■ Things to do
1/ List every year mentioned in the passage about the queen, Paddington, and Barbara Benson.
2/ In the passage about the queen, Paddington, and Barbara Benson, which artist painted the queen walking home with Paddington?

■ Passage provided
= Beginning of Section =

Then, as Paddington’s eyes opened wide, the queen said, “I keep mine in here”, she opened her handbag and took out a wrapped sandwich, “Mine is for later” she said. She closed the handbag. There had always been speculation about what she kept in it. Now she was telling us, thanks to Paddington. It was a marmalade sandwich; she was having the last laugh with us.

I must confess it was my introduction to Paddington Bear. With his creator, he has several Wikipedia pages. Three months later, amid the grandeur, tributes, and world-wide sense of loss, Paddington was everywhere, most notably in the poignant painting of artist Eleanor Tomlinson. The queen holds his hand, with a Corgi on the other side of her, walking home.

When the queen left Australia for the last time in 2011, she spoke some words of the First Peoples:

“We are all visitors to this time and place. We are just passing through to learn, to grow, to love and then to return home,”

Elizabeth the Queen has passed through her life with devotion to duty, love of family, and country, and now she has returned home.

Barbara Benson was 9 when she listened to the marriage of Princess Elizabeth and Prince Philip on the radio in 1947. She was a child of the war and recalls the Battle of Britain and the night bombings and rockets that landed near her hometown of Bromley. There were nights her family was ordered to leave home and enter bomb shelters. In the photo above, Barbara Benson returns to the Chartwell, Churchill’s Home, with her husband Larry (1989). She grew up in England and then first visited New York City in 1959. Making America her home, she would proudly become a citizen. Since moving to Barrington in 1980, Benson has been area historian, writer, and participant in civic activities.

= End of Section =

■ Data shown
= Beginning of Section =

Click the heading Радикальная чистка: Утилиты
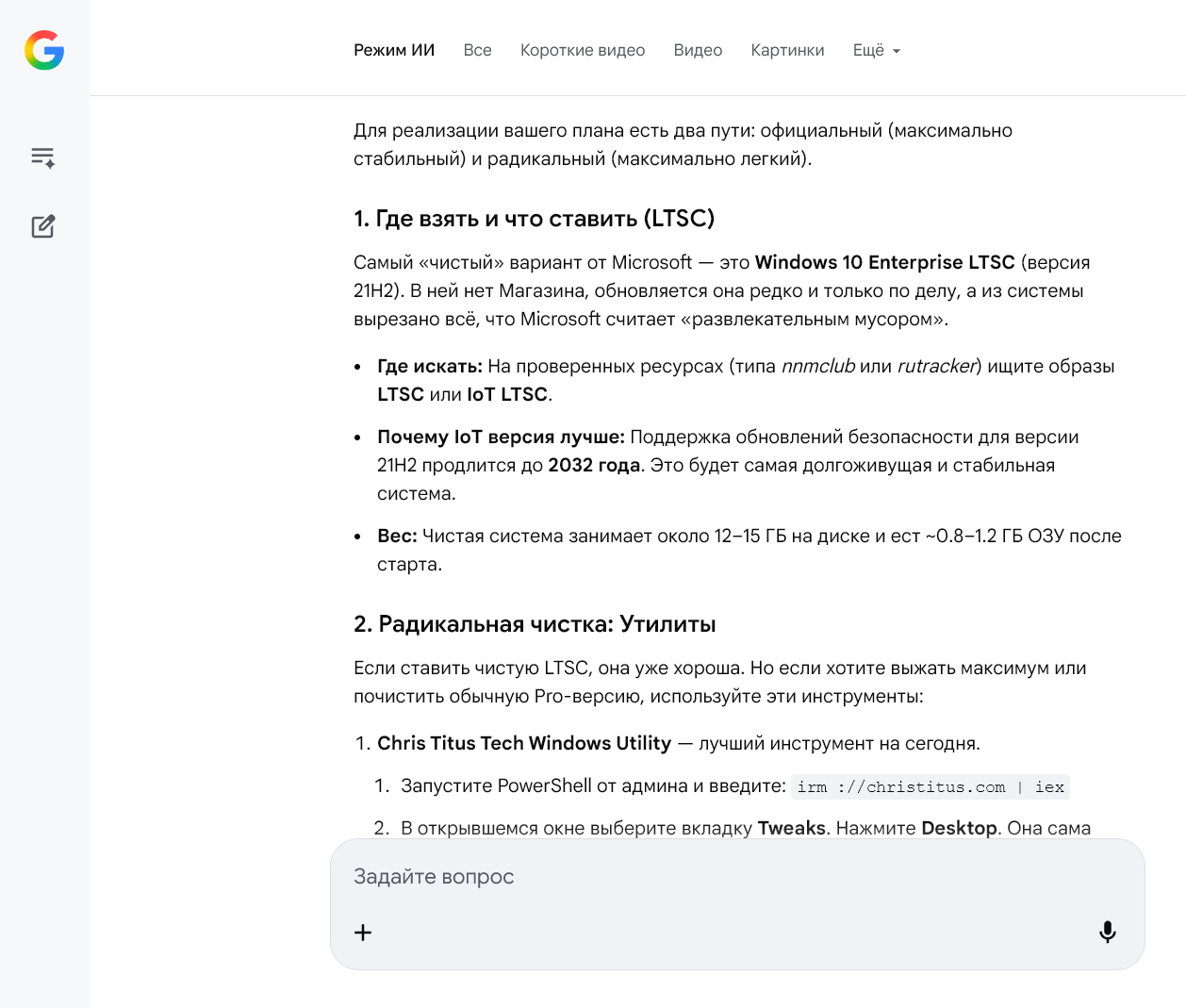 (x=535, y=624)
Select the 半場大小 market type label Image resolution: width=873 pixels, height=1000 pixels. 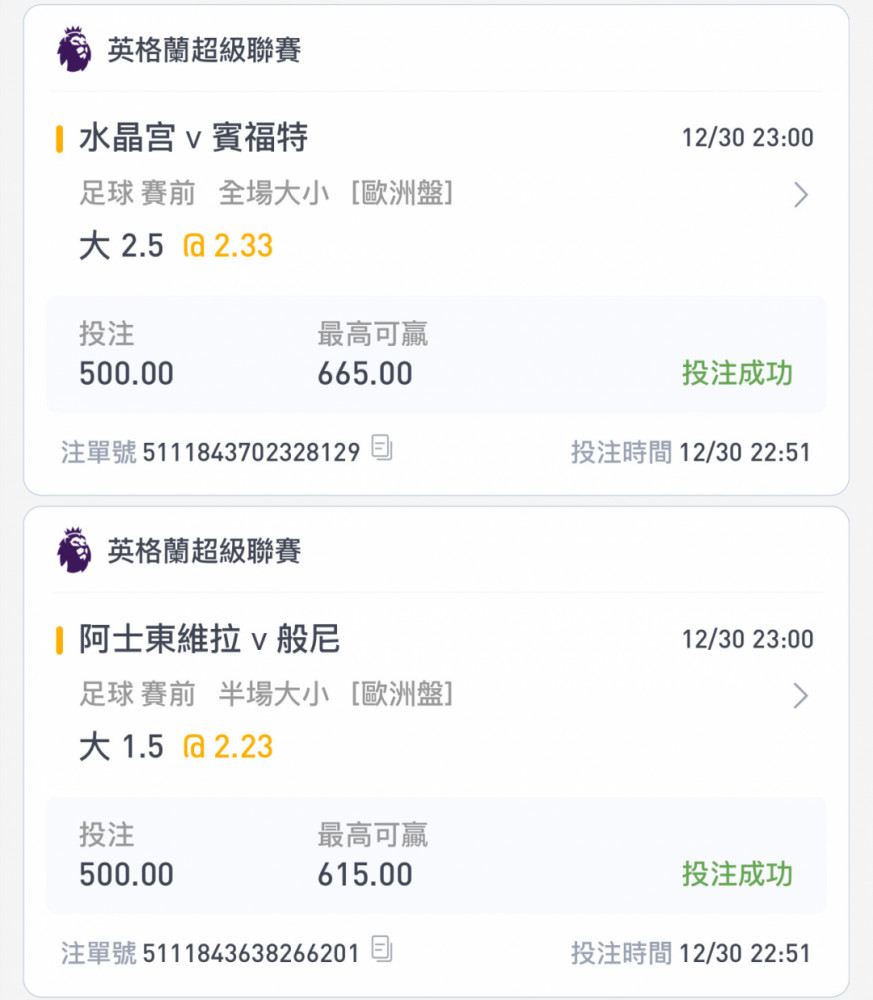(x=273, y=694)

= End of Section =

■ Results in order
1/ 2011, 1947, 1989, 1959, 1980

2/ Eleanor Tomlinson